Nice have recently published new Guidelines for the diagnosis, management and treatment of ME/CFS. The new guidelines can be found here https://www.nice.org.uk/guidance/ng206/chapter/recommendations . For many people with ME/CFS these guidelines might be a bit overwhelming and they are more aimed at medical practitioners than the general public. The ME Association has provided a useful summary here https://meassociation.org.uk/about-what-is-mecfs/nice-clinical-guideline/
Summary of old guidelines and what has led to the change
For people new to ME/CFS who are not aware of the decades of struggle to get the guidelines changed I will provide a little summary of key elements to the old guidelines and treatment of people with ME/CFS. The old guidelines were very heavily influenced by a specific lobby group who promoted the Biopsychosocial model of medicine in the treatment of ME/CFS. This was routed in the notion that patients were not really ill, they did not really have problems beyond “exercise aversion”. They had false notions that they couldnt do activity, backed up by deconditioning and what they needed was to gradually increase activities and potentially work with CBT therapy to challenge these so called false beliefs. Many patients with ME/CFS were subjected to treatments that seemed to significantly make them worse. In some instances a patient would be just about managing to hold down a job and after their Graded Exercise treatment they could end up unable to work and stuck in bed unable to get up, unable to look after themselves. Despite many, many people reporting harm caused to them by GET the treatment stayed in place. There was quite a bit of research supporting the GET approach but it has become clear that there were significant problems with this research including for the largest piece of research the PACE trials it coming to like that patients who reported being worst from GET were still counted as cured. In other instances collaborators in GET based trials were used for supposedly independent peer review of research papers.
This approach also impacted how others saw people with ME/CFS in that often they were seen as just not doing what they needed to do to get better or “faking it” rather than having a hugely life debilitating and in some cases ending condition.
My thoughts
Finally and far, far later than should have been the case NICE have stopped recommending a treatment that was causing patients harm.
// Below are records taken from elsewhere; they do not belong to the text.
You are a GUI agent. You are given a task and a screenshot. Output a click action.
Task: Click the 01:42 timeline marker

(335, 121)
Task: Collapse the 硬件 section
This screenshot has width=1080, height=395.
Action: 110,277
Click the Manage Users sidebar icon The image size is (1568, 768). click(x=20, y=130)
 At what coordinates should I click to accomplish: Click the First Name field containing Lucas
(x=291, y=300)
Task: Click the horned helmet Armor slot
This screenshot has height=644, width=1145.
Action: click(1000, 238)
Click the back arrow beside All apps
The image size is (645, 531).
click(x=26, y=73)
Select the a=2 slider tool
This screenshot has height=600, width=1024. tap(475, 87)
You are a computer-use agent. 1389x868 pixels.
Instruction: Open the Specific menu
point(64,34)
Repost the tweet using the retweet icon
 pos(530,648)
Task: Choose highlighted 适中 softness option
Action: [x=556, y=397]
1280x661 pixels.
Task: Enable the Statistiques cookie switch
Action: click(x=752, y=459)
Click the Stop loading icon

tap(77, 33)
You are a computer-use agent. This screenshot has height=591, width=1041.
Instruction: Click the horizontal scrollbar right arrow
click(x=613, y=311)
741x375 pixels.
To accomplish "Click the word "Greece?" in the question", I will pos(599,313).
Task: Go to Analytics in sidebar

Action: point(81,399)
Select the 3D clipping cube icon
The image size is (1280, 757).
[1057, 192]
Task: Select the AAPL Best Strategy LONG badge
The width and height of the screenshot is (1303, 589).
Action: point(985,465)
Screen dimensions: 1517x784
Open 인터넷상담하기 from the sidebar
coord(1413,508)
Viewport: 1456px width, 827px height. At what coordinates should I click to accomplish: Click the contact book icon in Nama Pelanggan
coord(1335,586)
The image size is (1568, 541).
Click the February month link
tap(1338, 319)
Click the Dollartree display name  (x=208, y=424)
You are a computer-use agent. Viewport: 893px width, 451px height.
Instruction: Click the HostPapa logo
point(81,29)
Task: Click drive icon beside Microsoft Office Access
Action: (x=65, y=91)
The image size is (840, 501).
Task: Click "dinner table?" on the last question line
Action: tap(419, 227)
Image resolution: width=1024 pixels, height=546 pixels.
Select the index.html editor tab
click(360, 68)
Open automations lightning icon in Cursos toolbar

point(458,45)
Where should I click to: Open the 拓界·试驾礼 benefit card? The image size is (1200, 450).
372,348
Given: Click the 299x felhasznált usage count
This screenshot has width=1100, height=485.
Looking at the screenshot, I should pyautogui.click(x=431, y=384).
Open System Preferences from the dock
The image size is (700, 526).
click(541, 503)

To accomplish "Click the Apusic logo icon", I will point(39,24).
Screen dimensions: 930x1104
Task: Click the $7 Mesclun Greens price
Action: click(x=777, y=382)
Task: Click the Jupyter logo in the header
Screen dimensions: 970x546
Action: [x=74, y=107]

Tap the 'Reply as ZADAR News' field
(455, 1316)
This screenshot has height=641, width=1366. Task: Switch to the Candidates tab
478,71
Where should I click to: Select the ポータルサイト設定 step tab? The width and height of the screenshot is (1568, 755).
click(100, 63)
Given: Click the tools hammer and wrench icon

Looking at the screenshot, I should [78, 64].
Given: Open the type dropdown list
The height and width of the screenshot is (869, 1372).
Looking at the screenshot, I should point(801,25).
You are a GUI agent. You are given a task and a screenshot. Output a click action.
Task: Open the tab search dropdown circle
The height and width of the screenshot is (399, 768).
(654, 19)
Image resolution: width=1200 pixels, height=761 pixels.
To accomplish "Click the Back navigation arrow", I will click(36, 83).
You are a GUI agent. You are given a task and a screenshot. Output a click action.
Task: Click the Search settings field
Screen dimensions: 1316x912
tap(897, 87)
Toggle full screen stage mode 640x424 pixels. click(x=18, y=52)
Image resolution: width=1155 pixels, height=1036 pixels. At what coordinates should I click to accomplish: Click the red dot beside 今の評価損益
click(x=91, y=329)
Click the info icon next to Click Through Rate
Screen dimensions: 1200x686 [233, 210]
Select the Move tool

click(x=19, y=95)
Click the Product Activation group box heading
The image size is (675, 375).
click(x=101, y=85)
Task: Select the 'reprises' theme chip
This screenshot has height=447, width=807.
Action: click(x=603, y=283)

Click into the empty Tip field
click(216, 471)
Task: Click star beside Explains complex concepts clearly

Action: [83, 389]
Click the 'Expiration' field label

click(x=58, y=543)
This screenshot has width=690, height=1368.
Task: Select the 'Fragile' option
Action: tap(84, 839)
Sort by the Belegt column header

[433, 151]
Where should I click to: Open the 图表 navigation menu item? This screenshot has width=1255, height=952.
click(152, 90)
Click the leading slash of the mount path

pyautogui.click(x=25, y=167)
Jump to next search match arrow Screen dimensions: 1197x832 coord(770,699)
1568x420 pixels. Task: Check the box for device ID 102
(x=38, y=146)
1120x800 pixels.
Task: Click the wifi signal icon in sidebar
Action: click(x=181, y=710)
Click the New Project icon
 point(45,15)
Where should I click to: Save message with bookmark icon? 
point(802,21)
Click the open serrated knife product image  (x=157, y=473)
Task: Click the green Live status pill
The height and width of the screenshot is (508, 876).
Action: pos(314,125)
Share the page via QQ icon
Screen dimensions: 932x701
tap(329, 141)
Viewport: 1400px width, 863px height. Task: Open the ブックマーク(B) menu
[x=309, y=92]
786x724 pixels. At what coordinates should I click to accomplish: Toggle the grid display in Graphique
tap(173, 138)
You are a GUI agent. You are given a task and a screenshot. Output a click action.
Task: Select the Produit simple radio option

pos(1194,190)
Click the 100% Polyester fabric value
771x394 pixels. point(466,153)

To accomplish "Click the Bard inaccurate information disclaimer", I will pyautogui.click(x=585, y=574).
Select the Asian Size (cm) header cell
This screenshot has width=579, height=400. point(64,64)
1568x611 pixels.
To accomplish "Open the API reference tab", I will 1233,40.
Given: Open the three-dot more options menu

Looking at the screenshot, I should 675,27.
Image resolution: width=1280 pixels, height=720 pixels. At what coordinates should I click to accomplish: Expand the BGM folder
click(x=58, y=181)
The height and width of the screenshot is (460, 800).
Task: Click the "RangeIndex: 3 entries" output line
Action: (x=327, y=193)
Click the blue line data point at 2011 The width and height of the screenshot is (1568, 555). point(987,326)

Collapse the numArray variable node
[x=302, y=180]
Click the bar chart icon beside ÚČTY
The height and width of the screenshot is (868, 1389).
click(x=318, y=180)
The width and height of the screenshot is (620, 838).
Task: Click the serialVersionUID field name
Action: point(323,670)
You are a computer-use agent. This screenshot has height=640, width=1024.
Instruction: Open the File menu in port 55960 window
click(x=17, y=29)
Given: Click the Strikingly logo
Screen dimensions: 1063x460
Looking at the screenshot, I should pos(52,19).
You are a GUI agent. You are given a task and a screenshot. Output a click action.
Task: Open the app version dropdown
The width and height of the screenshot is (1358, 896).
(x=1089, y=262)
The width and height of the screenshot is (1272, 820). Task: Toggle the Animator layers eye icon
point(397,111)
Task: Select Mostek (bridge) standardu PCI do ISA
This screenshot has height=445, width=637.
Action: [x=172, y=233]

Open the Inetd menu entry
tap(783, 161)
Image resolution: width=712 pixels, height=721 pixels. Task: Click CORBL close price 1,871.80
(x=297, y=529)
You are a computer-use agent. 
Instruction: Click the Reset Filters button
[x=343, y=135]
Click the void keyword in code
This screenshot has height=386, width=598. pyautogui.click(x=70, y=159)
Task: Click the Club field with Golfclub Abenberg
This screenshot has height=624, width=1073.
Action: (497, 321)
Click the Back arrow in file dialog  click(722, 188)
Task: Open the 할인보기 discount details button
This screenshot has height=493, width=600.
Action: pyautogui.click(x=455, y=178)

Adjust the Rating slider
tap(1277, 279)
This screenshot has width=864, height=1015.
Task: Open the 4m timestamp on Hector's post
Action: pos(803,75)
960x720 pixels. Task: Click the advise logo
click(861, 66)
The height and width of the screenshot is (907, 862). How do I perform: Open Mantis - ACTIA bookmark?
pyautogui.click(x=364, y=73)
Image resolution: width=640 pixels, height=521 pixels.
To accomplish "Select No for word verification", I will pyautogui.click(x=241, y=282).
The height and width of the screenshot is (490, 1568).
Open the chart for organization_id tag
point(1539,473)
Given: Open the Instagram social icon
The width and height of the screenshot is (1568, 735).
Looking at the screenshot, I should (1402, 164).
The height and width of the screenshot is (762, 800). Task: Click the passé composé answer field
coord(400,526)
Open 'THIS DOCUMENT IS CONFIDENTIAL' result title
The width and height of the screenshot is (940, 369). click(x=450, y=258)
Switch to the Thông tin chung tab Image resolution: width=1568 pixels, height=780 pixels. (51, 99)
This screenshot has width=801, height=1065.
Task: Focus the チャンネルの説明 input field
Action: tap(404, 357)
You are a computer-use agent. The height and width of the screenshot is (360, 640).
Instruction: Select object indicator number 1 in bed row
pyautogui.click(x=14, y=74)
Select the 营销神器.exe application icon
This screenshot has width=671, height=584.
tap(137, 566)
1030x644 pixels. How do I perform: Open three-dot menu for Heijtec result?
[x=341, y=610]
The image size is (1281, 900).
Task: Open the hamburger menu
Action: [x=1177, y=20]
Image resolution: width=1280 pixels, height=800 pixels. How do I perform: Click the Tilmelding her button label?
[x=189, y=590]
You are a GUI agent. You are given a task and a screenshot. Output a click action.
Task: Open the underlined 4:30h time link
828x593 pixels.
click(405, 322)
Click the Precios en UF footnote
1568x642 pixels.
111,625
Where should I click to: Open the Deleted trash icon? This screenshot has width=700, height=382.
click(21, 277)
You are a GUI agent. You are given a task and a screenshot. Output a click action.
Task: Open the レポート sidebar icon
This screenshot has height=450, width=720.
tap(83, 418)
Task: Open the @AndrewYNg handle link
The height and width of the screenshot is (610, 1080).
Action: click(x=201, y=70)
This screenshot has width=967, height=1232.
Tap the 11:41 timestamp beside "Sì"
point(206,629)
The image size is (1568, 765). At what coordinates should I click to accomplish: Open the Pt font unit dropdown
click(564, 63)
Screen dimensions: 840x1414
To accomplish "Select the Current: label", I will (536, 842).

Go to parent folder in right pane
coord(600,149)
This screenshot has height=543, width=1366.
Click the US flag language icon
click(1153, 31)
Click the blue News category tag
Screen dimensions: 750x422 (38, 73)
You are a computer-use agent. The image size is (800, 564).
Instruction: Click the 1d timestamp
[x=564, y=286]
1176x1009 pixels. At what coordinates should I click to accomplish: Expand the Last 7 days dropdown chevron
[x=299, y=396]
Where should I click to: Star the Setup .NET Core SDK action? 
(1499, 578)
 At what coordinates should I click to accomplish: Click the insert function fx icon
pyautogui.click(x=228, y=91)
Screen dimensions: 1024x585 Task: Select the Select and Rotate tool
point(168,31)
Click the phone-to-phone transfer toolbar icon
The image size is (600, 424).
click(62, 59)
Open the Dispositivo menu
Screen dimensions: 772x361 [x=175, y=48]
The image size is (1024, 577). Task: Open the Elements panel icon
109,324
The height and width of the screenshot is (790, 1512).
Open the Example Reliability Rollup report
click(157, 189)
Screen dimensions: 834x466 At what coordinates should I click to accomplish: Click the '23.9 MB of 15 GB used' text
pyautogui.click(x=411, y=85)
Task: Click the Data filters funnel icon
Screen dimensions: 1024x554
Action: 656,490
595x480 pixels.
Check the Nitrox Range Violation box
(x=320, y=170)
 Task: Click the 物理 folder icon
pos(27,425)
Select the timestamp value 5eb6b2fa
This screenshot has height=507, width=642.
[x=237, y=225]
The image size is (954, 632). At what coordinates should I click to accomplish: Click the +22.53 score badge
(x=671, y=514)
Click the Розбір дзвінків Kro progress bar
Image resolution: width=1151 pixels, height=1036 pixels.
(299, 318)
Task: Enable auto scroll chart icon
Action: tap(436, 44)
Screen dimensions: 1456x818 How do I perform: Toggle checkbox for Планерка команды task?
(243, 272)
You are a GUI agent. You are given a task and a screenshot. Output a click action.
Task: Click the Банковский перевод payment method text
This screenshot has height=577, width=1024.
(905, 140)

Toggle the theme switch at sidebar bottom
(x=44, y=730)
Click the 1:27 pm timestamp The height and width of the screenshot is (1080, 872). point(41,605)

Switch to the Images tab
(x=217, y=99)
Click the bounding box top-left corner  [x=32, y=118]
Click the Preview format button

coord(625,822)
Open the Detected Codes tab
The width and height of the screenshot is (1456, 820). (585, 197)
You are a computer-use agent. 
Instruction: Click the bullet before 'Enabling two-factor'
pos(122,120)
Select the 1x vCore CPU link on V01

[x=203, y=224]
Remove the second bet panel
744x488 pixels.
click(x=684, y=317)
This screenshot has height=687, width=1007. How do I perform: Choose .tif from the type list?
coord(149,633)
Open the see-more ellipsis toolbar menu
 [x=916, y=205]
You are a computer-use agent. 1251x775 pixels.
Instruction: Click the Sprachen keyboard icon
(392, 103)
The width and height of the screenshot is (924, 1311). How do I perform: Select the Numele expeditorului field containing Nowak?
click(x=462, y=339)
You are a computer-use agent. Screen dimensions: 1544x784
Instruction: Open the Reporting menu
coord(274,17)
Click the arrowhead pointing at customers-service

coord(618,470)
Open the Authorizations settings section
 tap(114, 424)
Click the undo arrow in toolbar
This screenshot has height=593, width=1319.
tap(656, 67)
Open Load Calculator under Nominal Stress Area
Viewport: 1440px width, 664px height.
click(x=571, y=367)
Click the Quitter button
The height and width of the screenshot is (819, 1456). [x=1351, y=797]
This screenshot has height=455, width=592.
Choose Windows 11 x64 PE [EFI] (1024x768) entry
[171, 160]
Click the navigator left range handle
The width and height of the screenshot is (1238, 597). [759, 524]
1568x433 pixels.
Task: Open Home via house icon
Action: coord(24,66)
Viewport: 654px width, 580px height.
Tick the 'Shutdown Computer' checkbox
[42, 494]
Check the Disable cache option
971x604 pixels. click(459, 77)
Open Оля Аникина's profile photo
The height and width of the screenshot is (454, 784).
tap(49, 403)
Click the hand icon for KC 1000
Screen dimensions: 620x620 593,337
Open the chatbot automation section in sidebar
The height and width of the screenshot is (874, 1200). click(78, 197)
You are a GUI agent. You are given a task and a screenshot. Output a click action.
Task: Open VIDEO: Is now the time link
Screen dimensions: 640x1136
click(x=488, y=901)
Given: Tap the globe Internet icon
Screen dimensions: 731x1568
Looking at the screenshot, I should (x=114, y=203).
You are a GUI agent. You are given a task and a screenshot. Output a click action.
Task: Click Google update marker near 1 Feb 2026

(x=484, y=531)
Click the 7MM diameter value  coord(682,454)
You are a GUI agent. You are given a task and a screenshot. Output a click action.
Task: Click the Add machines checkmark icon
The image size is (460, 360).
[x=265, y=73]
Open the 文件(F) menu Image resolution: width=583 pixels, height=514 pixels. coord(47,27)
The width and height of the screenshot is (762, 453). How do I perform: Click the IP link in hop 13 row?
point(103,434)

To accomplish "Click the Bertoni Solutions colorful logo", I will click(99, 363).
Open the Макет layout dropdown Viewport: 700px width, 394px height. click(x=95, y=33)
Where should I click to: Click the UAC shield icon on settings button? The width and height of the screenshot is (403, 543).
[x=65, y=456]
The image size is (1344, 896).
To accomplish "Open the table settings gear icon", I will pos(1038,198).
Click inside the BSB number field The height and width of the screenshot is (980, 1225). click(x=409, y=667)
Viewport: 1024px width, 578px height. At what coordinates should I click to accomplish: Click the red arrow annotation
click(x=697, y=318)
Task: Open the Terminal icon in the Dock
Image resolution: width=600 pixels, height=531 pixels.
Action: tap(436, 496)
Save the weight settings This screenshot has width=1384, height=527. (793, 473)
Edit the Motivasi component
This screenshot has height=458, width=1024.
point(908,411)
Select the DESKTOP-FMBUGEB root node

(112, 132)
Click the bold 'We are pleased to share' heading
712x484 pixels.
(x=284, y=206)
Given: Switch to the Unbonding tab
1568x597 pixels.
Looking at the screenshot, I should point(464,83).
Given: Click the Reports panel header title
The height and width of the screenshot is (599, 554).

Whilst this is welcomed it still feels to me that there is a long, long way to go.
Diagnosis of ME/CFS is not managed well by the NHS with many individual practitioners ignorance and prejudice getting in the way. Best practice is rarely followed and there are few specialists who can assist GPs and other practitioners where there are challenges.
We have had decades in which practitioners and the general public have often acted as though people with ME/CFS are not really ill, not really deserving of support either medically or with other aspects of their lives. Research in ME/CFS for a while in the UK has been dominated by dead ends of GET related treatment. We do need to do more as a society to meet the needs of those with ME/CFS and medically far, far more could be done to look into diagnosis and treatment for those with the condition.
There are still practitioners practicing with false beliefs of the illness and this is risking patient harm. There is not an easy solution as you cannot just educate away prejudice but more should be done to make it done to help those willing to learn and pressure those who wont out of the profession.